Segment Trees Versus Prefix Sums
| Feature | Prefix Sum | Segment Tree |
|---|---|---|
| Query | O(1) | O(log n) |
| Update | O(n) | O(log n) |
| Dynamic data | Poor | Excellent |
| Simplicity | Excellent | Moderate |
For static data, prefix sums are often preferable.
For dynamic data, segment trees are far more flexible.
Real-World Applications
Segment trees appear in:
- Monitoring systems
- Financial analytics
- Time-series databases
- Computational geometry
- Network telemetry
- Scientific simulations
- Competitive programming
Any application involving repeated interval aggregation is a candidate.
Complexity Analysis
For:
n elements
Build:
O(n)
Query:
O(log n)
Update:
O(log n)
Space:
O(n)
More precisely:
O(4n)
for the array representation.
The constant factor is modest and predictable.
Common Mistakes
A common mistake is using segment trees when a simpler prefix-sum solution is sufficient. Segment trees are powerful but add implementation complexity.
Another mistake is forgetting the three overlap cases during query processing. Incorrect overlap handling often produces subtle bugs.
A third mistake is selecting a non-associative aggregation function. Without associativity, interval summaries cannot be combined reliably.
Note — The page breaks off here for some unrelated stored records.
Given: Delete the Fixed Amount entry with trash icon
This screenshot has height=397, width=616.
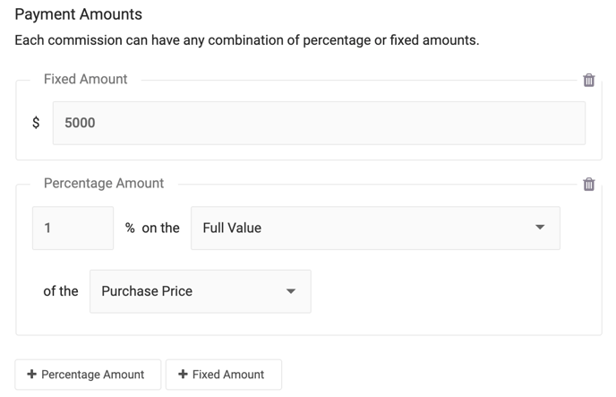Looking at the screenshot, I should 588,80.
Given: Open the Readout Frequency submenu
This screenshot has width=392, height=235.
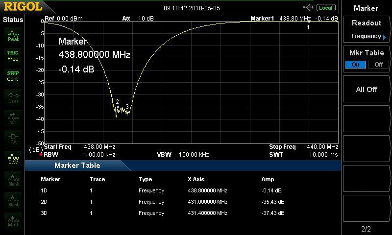Looking at the screenshot, I should (x=366, y=29).
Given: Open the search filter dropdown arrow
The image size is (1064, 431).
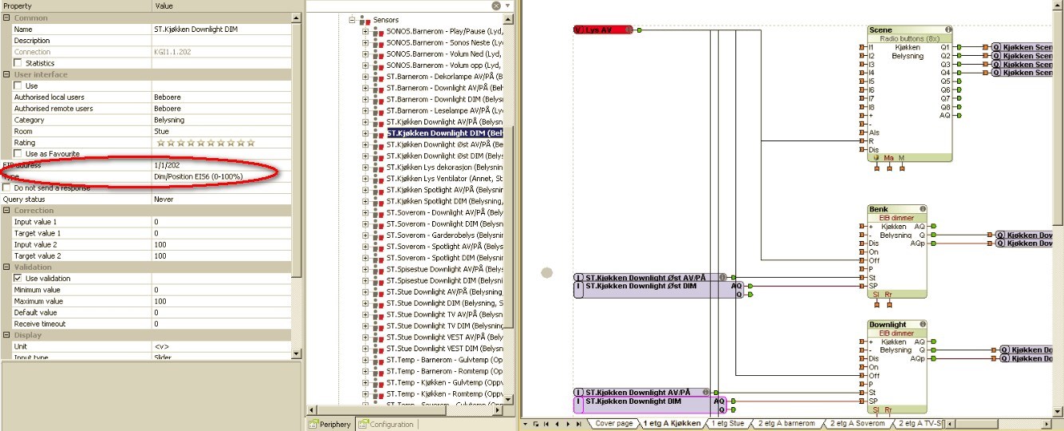Looking at the screenshot, I should click(x=508, y=6).

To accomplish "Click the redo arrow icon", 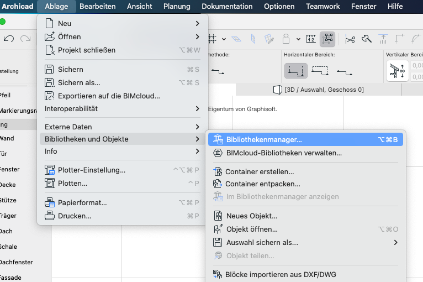I will pos(25,39).
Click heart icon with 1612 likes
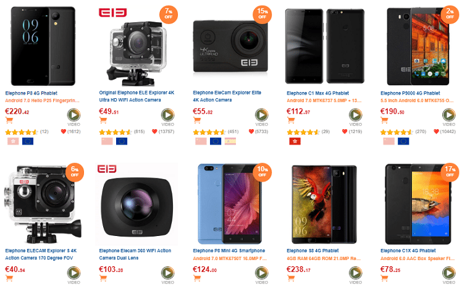The image size is (462, 286). [x=63, y=132]
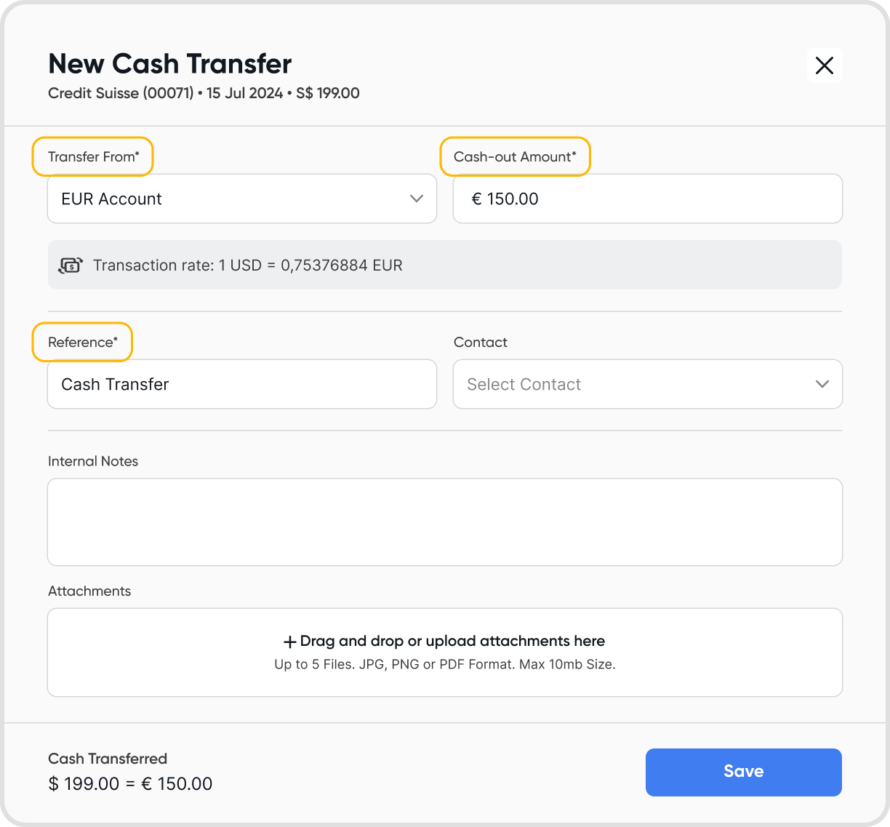Click the currency exchange rate icon
The width and height of the screenshot is (890, 827).
pos(71,265)
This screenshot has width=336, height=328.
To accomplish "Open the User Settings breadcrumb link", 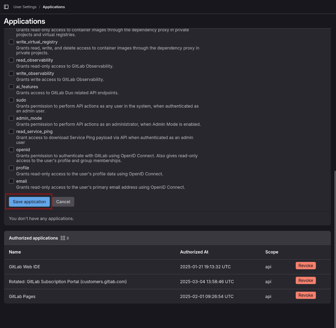I will (25, 7).
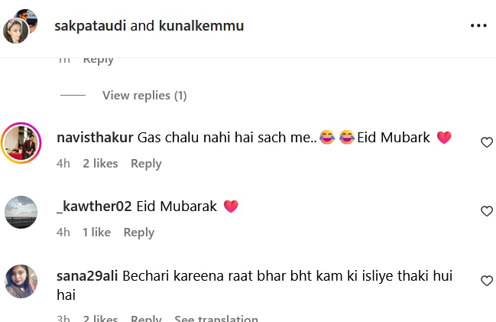Open sana29ali's profile avatar
Screen dimensions: 496x322
(21, 281)
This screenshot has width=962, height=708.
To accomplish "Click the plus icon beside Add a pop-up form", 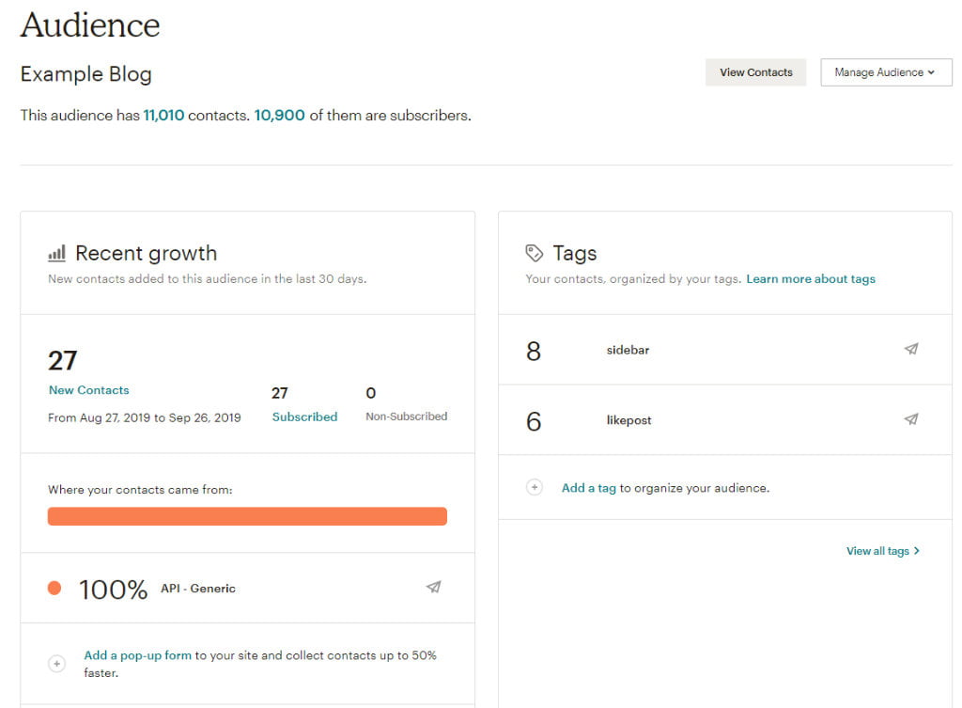I will tap(56, 663).
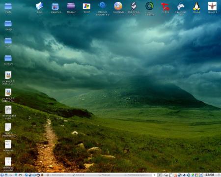Launch the WinXP desktop icon

(87, 6)
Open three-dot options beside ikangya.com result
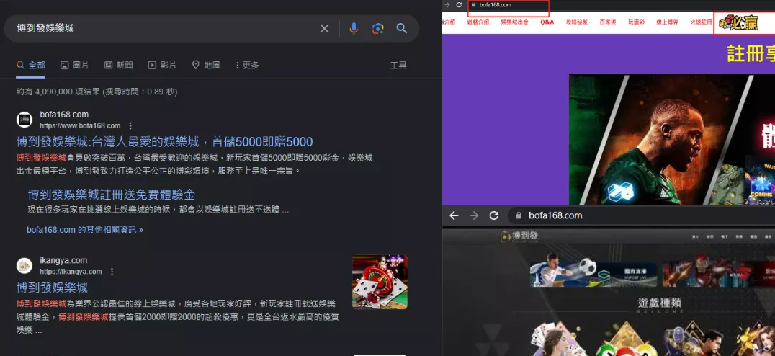Screen dimensions: 775x356 coord(112,272)
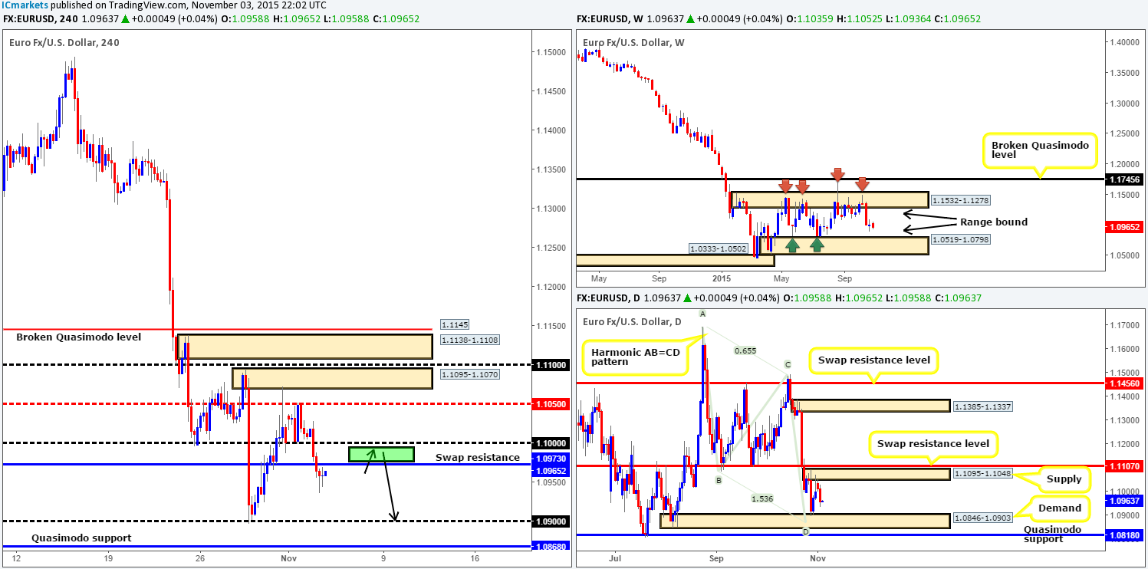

Finally, many implementations overlook lazy propagation when range updates become frequent, leading to avoidable performance problems.
Takeaway
Segment trees transform arrays into hierarchical interval summaries. By storing aggregate information for recursively partitioned ranges, they support logarithmic-time queries and updates while remaining flexible enough for a wide variety of operations. Their power comes from decomposing a large range into a small collection of precomputed intervals whose results can be combined efficiently. This ability to summarize and update intervals makes segment trees one of the most important range-query structures in algorithm design.